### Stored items
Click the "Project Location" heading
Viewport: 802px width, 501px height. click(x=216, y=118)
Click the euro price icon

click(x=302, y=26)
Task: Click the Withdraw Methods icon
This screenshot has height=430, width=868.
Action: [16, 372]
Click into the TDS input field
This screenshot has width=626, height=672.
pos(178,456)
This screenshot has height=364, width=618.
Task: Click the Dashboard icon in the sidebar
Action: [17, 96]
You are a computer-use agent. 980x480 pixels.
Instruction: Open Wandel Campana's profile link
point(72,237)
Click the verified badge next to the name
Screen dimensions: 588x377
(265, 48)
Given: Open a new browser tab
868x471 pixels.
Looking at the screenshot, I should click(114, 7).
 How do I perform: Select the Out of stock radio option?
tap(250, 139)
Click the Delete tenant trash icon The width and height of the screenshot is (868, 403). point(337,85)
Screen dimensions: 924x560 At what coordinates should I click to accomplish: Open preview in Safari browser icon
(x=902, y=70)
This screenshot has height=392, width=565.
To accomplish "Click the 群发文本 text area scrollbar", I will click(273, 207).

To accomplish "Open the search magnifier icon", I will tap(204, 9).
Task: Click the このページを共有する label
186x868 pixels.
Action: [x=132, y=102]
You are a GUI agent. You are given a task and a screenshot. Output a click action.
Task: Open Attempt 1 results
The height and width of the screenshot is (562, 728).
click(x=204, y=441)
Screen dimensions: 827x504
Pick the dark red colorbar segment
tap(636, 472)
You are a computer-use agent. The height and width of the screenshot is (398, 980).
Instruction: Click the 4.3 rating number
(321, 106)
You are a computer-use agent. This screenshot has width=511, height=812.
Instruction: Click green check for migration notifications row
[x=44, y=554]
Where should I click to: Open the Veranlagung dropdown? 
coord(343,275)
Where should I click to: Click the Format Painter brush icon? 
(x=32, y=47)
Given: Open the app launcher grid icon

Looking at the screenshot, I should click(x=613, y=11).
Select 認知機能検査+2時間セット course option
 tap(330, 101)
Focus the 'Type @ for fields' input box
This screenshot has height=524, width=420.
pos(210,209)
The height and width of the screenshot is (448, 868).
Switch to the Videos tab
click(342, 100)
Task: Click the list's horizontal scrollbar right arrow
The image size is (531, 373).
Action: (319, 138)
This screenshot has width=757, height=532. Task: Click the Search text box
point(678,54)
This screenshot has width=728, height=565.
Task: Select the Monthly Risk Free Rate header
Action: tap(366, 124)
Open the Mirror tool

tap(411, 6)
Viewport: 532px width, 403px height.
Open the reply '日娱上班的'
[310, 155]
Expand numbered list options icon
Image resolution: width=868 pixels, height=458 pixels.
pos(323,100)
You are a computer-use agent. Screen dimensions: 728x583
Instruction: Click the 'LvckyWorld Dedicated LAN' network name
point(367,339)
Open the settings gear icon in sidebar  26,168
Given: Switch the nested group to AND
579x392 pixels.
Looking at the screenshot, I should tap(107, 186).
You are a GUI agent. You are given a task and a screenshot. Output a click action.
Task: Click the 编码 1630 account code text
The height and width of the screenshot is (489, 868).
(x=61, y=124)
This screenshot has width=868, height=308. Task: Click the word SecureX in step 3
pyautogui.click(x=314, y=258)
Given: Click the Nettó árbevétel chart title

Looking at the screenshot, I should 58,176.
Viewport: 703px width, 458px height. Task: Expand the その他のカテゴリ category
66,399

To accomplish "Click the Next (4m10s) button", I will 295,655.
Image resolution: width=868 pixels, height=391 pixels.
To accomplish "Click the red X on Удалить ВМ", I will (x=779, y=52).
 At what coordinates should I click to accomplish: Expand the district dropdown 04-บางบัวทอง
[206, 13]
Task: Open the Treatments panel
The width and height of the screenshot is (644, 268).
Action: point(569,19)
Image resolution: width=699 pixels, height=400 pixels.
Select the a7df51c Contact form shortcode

### Work instructions
Copy, without any change, the lines above from the one containing "At what coordinates should I click to accomplish: Expand" to the end, both ends included. Add nothing else.

### Result of this task
 At what coordinates should I click to accomplish: Expand the district dropdown 04-บางบัวทอง
[206, 13]
Task: Open the Treatments panel
The width and height of the screenshot is (644, 268).
Action: point(569,19)
Image resolution: width=699 pixels, height=400 pixels.
Select the a7df51c Contact form shortcode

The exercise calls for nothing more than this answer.